▸ Given exercise 1
Return the HOA Open Meeting Act text word for word, in full.
▸ Given exercise 2
Output the rows from the line containing "Viewport: 1200px width, 677px" through the line containing "The image size is (798, 600). pos(390,36)" as a Markdown table with the columns n and Line, numbering each line and omitting blank lines.

▸ Page
HOA Management Experts

California HOA board meetings aren't informal get-togethers — they're governed by the Open Meeting Act, a specific part of the Davis-Stirling Act that dictates how much notice you give, what has to be on the agenda, and what members get to watch and say. Here's what your self-managed board actually has to do in 2026.

What is the Open Meeting Act?

The Open Meeting Act is the set of rules inside the Davis-Stirling Act that governs how a California HOA board conducts its meetings. It lives in Civil Code §§4900–4955 and exists for one reason: to keep board decision-making transparent to the members who pay assessments.

In practice, it answers four questions every board faces:

  1. When and how do we have to tell members a meeting is happening? (notice)
  2. What can we actually decide, and does it have to be announced in advance? (agenda)
  3. What are members allowed to watch and say? (open meetings and the member forum)

Dataset entries
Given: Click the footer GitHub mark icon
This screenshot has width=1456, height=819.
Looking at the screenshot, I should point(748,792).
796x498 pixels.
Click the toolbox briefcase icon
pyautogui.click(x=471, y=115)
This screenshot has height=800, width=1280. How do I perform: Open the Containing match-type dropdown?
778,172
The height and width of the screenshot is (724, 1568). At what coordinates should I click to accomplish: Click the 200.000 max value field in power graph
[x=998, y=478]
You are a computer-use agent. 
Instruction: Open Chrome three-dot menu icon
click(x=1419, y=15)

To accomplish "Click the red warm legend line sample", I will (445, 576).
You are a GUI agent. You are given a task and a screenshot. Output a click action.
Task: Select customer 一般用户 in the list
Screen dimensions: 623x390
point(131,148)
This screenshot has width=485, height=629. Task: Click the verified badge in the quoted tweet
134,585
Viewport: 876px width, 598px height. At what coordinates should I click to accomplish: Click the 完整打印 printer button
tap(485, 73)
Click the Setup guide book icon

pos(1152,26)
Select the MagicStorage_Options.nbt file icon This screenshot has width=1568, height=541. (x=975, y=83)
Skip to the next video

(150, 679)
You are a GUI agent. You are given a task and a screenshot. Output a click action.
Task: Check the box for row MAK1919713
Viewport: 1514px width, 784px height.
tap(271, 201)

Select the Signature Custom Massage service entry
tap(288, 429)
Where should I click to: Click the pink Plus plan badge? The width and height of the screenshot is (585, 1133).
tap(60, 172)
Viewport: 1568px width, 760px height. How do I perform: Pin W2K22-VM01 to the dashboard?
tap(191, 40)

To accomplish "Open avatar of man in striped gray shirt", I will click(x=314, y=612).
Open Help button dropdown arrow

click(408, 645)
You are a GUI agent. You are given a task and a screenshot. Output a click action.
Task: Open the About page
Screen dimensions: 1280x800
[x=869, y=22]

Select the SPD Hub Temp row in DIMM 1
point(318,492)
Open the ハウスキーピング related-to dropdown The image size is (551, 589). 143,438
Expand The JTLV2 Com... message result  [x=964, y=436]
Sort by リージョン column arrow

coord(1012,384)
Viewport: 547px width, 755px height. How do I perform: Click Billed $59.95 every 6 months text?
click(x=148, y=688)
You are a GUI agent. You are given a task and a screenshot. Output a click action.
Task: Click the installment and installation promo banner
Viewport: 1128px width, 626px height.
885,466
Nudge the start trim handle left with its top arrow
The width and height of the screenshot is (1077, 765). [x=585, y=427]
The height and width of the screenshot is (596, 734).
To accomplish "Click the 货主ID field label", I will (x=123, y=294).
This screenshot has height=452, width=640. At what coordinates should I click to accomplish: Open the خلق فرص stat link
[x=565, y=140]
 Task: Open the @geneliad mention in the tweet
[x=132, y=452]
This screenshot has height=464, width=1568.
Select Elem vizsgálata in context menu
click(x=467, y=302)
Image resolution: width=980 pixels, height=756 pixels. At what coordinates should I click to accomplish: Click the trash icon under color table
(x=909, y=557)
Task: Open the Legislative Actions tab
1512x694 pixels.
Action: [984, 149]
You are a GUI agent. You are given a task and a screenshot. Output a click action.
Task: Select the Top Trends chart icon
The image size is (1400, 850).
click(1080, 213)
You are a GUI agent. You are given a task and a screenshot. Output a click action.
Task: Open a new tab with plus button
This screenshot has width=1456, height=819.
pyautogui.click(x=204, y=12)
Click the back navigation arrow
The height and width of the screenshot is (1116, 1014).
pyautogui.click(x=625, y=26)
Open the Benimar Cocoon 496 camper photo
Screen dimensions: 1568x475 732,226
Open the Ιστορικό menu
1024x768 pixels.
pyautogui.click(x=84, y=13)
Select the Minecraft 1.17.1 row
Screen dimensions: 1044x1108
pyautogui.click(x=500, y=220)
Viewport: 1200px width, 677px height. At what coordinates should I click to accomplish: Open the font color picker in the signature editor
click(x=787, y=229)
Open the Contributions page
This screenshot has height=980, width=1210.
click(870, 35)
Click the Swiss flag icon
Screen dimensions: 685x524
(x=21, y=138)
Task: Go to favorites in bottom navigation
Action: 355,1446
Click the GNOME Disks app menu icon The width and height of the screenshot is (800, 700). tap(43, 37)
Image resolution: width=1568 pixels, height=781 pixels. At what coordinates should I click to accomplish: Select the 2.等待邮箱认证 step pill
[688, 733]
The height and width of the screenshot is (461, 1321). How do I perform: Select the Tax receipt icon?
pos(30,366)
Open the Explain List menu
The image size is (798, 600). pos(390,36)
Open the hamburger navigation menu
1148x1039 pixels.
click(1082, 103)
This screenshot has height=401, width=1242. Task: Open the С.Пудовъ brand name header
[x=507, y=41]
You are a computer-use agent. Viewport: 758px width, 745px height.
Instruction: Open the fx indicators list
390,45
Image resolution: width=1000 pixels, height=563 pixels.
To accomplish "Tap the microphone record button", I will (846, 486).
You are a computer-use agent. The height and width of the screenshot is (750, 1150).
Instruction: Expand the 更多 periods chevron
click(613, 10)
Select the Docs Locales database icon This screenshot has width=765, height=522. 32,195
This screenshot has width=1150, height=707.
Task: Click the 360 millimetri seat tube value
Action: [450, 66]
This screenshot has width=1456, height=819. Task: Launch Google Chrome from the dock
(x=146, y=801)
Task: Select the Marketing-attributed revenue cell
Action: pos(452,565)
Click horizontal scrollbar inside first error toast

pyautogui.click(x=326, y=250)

▸ Response 1
HOA Management Experts

California HOA board meetings aren't informal get-togethers — they're governed by the Open Meeting Act, a specific part of the Davis-Stirling Act that dictates how much notice you give, what has to be on the agenda, and what members get to watch and say. Here's what your self-managed board actually has to do in 2026.

What is the Open Meeting Act?

The Open Meeting Act is the set of rules inside the Davis-Stirling Act that governs how a California HOA board conducts its meetings. It lives in Civil Code §§4900–4955 and exists for one reason: to keep board decision-making transparent to the members who pay assessments.

In practice, it answers four questions every board faces:

  1. When and how do we have to tell members a meeting is happening? (notice)
  2. What can we actually decide, and does it have to be announced in advance? (agenda)
  3. What are members allowed to watch and say? (open meetings and the member forum)

▸ Response 2
| n | Line |
|---|---|
| 1 | Viewport: 1200px width, 677px height. At what coordinates should I click to accomplish: Open the font color picker in the signature editor |
| 2 | click(x=787, y=229) |
| 3 | Open the Contributions page |
| 4 | This screenshot has height=980, width=1210. |
| 5 | click(870, 35) |
| 6 | Click the Swiss flag icon |
| 7 | Screen dimensions: 685x524 |
| 8 | (x=21, y=138) |
| 9 | Task: Go to favorites in bottom navigation |
| 10 | Action: 355,1446 |
| 11 | Click the GNOME Disks app menu icon The width and height of the screenshot is (800, 700). tap(43, 37) |
| 12 | Image resolution: width=1568 pixels, height=781 pixels. At what coordinates should I click to accomplish: Select the 2.等待邮箱认证 step pill |
| 13 | [688, 733] |
| 14 | The height and width of the screenshot is (461, 1321). How do I perform: Select the Tax receipt icon? |
| 15 | pos(30,366) |
| 16 | Open the Explain List menu |
| 17 | The image size is (798, 600). pos(390,36) |